What a result would mean either way

  • Clears the gate: we'd have the first in-match-dynamics signal in the stack, and a principled way to publish a sharper draw / narrow-margin probability — directly the dimension the UCL final exposed.
  • Fails the gate (the base-rate-likely outcome): a documented negative result joining state-space and style-matchup, with a precise cause (effect too small at this corpus size, or absorbed by the team-level fit).
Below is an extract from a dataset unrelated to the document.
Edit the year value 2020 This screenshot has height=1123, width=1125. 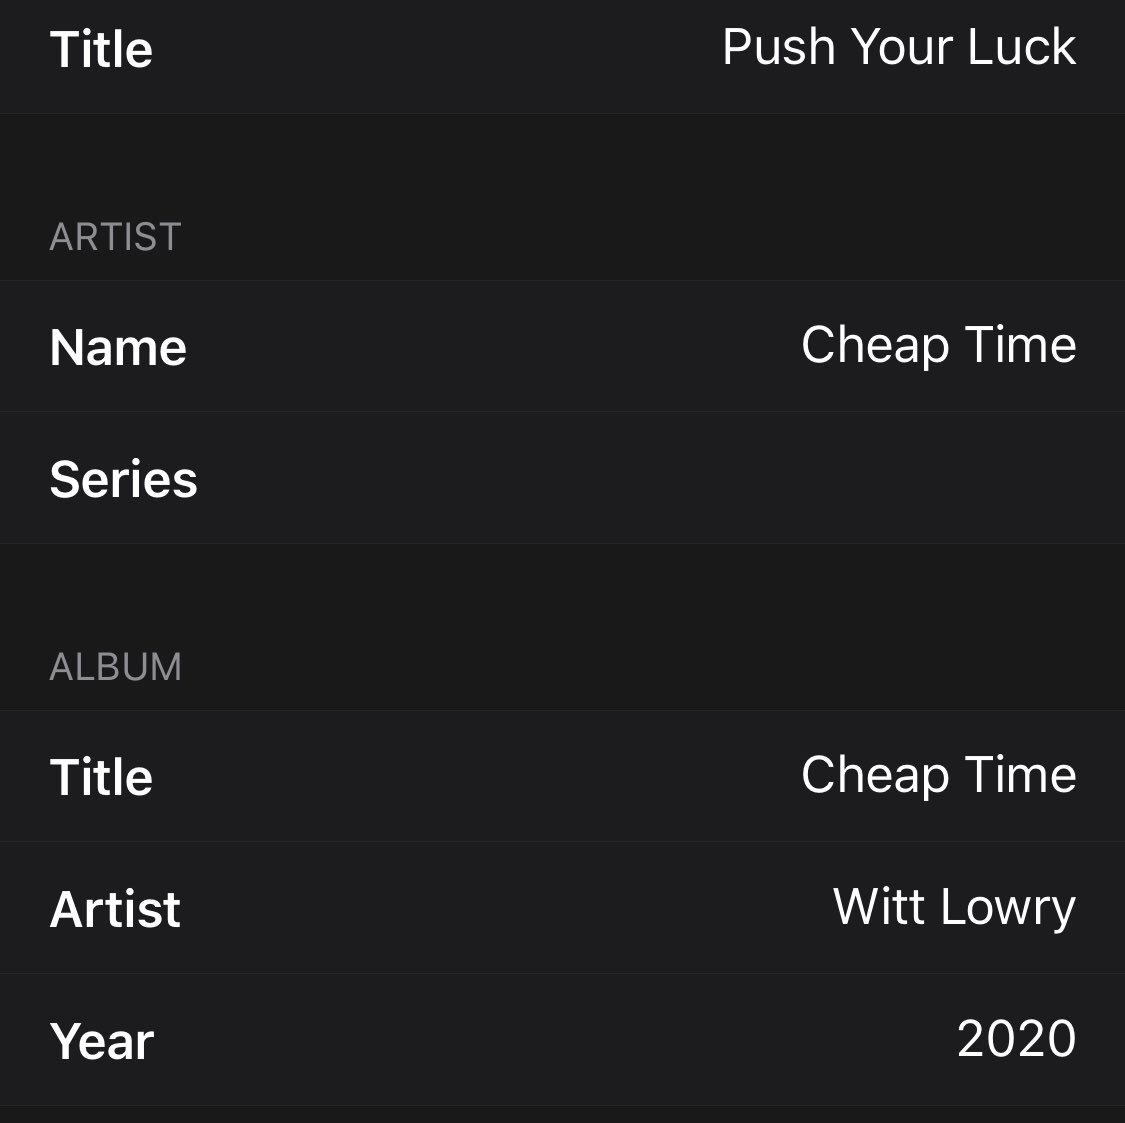[1017, 1038]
That is genuinely useful — it closes a direction readers and we ourselves will otherwise keep proposing, and it sharpens the public honesty about why the model can't see game scripts (it is a data problem, not an oversight).

Either way the artifact is research-coded calibration work: probabilities and methodology only, no odds, no market comparison, no betting-action framing (COMPLIANCE.md §3).

Decision

No build yet. This note is the proposal. The recommended next step is the cheap data-feasibility probe (does the StatsBomb timing corpus show a measurable, estimable game-state effect, and on how many matches), gated before committing to the model fit — the state-space note's main retrospective regret was building the harness before quantifying the sparsity prior. If the probe shows the effect is present and the usable corpus is larger than the xG-response corpus that already failed, proceed to the two-parameter global fit and the gate above. If not, record the negative feasibility result and stop.